(Records from a collection)
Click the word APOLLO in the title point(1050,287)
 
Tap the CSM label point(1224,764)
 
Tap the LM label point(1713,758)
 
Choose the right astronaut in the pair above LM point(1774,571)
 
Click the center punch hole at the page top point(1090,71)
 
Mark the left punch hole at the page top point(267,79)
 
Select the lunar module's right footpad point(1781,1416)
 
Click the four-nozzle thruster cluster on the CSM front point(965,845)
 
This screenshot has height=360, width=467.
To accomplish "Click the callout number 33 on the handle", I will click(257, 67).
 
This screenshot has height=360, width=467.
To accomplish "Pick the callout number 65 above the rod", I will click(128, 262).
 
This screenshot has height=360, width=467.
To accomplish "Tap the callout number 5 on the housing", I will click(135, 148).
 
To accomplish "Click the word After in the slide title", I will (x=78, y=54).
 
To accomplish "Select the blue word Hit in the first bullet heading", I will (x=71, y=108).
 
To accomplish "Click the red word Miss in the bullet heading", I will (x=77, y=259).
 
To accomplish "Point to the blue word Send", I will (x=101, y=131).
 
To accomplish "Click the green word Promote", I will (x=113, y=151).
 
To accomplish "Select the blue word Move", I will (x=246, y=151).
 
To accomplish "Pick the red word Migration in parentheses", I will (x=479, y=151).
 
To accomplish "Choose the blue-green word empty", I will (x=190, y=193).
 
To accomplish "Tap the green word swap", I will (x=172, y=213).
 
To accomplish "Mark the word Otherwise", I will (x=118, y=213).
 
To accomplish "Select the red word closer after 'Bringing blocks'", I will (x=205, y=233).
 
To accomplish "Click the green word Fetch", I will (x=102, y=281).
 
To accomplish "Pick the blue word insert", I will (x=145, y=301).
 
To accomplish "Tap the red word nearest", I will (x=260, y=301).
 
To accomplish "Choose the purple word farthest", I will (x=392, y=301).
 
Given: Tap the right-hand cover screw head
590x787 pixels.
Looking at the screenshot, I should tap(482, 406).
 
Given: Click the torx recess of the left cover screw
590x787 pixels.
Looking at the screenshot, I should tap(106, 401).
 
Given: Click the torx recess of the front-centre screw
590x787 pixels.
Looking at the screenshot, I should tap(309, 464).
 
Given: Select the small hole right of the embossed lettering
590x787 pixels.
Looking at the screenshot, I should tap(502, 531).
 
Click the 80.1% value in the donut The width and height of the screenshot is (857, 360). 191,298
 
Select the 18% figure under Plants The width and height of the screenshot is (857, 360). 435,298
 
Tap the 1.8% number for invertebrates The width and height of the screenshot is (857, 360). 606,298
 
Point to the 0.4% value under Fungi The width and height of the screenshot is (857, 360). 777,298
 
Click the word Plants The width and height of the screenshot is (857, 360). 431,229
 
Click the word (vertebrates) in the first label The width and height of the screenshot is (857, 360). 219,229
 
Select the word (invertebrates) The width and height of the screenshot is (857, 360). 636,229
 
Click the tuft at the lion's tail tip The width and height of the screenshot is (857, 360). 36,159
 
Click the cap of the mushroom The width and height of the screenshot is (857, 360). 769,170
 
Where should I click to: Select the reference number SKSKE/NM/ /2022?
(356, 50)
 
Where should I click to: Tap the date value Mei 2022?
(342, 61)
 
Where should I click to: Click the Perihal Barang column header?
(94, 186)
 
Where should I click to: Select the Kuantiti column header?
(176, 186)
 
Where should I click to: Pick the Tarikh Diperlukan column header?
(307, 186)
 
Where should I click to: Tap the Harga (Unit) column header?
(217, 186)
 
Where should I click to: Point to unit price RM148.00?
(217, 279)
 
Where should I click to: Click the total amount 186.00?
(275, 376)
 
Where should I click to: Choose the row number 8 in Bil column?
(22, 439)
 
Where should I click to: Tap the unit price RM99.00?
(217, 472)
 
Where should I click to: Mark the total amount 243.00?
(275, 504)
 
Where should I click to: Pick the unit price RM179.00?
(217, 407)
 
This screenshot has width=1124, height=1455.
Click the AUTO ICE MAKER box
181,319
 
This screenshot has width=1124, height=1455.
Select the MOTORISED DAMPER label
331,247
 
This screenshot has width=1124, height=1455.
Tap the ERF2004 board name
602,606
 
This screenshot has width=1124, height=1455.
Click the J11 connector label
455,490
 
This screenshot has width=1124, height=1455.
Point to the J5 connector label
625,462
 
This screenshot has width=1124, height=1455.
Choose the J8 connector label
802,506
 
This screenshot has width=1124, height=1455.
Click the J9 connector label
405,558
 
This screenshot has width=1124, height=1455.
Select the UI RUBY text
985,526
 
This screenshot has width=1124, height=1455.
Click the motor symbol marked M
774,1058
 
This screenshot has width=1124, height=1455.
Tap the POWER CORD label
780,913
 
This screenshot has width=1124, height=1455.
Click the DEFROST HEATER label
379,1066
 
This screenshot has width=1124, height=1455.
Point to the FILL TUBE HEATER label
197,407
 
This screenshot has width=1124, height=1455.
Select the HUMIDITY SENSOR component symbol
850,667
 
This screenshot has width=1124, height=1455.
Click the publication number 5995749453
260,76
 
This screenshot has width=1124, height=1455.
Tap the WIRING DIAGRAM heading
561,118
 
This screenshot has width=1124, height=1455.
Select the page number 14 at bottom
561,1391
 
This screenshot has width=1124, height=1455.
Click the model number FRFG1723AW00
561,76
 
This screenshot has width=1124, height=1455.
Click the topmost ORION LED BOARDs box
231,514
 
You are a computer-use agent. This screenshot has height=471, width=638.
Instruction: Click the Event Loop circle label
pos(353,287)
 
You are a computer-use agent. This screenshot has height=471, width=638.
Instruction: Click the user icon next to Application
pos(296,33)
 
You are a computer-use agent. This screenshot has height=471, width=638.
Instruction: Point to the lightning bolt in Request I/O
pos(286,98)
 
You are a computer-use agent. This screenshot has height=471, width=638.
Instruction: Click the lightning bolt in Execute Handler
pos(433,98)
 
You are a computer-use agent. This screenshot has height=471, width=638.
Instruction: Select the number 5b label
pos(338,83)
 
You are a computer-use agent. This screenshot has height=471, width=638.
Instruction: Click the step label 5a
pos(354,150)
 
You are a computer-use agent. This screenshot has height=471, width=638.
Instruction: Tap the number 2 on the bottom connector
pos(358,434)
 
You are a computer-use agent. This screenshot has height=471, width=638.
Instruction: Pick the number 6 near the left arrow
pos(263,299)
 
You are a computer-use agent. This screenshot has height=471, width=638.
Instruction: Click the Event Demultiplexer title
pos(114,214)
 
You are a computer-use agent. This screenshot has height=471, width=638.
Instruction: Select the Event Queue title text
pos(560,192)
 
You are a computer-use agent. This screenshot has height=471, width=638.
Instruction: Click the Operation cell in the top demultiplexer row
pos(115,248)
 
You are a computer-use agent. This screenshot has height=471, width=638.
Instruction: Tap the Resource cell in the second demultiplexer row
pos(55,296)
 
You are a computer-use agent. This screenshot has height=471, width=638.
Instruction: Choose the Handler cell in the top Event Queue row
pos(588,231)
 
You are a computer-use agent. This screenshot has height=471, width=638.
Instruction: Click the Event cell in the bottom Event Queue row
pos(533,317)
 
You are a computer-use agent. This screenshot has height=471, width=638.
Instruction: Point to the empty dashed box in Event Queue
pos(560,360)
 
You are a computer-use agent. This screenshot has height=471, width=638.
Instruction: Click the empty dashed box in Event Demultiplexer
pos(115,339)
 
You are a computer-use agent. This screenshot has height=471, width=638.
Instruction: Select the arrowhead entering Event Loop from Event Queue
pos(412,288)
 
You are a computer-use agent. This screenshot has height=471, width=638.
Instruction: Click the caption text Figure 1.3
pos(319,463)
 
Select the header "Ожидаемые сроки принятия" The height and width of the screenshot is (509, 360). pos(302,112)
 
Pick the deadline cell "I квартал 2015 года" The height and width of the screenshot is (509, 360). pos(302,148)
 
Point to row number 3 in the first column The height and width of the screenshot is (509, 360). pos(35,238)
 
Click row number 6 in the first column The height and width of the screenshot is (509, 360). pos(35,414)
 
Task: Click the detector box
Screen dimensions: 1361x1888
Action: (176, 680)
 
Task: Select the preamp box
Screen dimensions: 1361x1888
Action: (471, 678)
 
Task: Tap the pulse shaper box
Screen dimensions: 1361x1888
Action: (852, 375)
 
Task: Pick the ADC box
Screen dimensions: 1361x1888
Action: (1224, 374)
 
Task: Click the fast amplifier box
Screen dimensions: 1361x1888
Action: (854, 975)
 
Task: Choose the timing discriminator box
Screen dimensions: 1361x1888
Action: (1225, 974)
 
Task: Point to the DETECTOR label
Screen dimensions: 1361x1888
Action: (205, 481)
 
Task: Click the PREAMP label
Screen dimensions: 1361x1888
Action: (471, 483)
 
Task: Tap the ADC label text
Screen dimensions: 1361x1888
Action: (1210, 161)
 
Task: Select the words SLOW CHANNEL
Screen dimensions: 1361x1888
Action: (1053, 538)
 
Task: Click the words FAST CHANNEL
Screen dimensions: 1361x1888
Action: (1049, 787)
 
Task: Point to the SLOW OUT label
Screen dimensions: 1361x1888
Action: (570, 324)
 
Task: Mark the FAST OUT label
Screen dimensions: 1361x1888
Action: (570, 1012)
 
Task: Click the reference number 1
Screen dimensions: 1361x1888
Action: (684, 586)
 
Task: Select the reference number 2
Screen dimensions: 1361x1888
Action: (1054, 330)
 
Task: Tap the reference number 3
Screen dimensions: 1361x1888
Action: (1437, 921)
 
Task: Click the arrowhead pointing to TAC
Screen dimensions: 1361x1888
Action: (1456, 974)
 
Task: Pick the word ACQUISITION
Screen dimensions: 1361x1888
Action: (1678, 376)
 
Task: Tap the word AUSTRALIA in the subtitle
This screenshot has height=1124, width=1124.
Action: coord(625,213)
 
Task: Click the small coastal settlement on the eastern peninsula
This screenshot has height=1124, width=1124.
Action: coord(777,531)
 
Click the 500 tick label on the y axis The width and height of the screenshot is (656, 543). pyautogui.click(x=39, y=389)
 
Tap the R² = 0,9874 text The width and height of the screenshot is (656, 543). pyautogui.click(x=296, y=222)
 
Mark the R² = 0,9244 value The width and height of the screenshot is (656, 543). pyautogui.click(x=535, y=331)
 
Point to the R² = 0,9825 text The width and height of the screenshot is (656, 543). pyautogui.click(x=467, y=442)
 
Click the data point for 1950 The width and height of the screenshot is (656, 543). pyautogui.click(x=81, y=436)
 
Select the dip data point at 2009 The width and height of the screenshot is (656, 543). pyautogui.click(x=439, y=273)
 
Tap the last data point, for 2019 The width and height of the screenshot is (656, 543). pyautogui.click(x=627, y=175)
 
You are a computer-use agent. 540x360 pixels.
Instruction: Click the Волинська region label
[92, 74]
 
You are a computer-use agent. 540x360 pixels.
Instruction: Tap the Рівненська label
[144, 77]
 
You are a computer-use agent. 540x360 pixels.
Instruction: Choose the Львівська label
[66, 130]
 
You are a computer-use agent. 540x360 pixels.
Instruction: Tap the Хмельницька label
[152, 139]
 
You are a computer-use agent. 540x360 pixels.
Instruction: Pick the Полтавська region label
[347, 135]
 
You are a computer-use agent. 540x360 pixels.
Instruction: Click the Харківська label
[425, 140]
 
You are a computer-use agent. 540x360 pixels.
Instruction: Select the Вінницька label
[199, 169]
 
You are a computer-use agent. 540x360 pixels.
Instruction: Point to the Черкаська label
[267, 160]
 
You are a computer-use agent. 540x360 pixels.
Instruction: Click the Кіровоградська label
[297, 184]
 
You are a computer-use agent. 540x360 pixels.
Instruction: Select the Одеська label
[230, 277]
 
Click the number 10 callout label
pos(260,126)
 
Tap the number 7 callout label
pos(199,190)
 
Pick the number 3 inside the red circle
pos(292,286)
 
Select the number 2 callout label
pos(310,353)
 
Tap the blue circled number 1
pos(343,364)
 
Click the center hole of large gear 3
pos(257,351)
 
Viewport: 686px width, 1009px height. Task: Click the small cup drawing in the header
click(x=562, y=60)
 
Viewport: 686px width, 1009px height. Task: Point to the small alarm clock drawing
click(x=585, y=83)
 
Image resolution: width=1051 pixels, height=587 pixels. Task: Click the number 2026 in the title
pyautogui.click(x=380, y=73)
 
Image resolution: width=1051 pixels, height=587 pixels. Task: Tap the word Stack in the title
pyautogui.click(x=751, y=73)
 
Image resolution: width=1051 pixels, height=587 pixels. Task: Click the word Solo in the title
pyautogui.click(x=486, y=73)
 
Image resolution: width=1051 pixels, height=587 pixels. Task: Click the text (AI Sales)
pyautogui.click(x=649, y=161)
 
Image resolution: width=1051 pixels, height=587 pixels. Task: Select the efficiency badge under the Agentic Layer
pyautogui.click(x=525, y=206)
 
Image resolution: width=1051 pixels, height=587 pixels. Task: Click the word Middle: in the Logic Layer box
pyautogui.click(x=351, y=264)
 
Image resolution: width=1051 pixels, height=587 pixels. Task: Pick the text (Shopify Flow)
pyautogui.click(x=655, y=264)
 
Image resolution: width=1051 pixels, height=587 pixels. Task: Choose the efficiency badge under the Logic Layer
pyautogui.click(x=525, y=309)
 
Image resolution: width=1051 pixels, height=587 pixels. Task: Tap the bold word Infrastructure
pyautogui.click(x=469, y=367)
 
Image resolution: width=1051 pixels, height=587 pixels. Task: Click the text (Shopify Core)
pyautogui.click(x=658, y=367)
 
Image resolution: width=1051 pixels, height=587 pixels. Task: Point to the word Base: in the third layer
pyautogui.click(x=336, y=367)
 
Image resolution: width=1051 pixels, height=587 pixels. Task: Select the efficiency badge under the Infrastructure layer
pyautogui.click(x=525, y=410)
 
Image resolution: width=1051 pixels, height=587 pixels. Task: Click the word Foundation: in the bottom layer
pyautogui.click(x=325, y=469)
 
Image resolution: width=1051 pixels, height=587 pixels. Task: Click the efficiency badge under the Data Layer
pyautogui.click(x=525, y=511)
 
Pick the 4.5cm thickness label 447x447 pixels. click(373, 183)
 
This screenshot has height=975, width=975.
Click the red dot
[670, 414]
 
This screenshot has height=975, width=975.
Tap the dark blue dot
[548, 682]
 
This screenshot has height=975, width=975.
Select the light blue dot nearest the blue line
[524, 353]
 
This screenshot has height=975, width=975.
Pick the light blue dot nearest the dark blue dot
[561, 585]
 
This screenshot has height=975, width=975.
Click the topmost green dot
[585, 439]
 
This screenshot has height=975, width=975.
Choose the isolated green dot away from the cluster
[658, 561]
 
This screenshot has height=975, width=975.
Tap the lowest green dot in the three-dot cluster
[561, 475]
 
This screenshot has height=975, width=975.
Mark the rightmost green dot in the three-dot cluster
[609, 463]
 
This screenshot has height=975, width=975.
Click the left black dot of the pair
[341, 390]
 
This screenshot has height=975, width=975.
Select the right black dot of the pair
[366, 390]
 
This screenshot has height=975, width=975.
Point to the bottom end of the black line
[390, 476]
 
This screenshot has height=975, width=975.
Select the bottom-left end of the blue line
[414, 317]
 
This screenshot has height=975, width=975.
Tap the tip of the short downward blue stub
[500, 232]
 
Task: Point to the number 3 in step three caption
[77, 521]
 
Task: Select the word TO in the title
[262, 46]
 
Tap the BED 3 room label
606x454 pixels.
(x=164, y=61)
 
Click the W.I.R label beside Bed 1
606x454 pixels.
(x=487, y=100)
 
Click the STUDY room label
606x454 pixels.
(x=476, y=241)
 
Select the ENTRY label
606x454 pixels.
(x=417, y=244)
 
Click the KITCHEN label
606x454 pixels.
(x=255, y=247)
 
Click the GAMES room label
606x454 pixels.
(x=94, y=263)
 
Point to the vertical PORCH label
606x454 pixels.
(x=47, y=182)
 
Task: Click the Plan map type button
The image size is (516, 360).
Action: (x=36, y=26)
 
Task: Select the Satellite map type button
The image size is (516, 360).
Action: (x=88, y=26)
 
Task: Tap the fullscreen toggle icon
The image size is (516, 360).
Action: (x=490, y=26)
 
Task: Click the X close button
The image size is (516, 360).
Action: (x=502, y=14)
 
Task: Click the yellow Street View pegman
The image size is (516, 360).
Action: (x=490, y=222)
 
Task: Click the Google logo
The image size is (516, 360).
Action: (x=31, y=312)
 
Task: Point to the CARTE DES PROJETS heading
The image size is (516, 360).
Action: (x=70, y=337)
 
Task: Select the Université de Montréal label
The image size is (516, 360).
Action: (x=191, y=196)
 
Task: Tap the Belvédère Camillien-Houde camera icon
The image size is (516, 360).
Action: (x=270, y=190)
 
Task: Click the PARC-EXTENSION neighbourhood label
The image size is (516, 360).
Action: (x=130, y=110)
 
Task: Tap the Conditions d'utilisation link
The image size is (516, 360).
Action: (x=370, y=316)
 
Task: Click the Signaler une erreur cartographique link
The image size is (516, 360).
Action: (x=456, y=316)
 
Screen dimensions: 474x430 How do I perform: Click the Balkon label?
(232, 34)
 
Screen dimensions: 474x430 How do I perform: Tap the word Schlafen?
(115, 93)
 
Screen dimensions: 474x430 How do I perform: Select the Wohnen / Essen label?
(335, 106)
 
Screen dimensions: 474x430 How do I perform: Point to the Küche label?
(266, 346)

* _GIVEN EXERCISE_: Change every "punch hole" to "binder hole" in everything from the start of the material down through the line containing "Click the four-nozzle", leaving the rest of those lines unchanged.

* _RESPONSE TO THIS TASK_:
Click the word APOLLO in the title point(1050,287)
 
Tap the CSM label point(1224,764)
 
Tap the LM label point(1713,758)
 
Choose the right astronaut in the pair above LM point(1774,571)
 
Click the center binder hole at the page top point(1090,71)
 
Mark the left binder hole at the page top point(267,79)
 
Select the lunar module's right footpad point(1781,1416)
 
Click the four-nozzle thruster cluster on the CSM front point(965,845)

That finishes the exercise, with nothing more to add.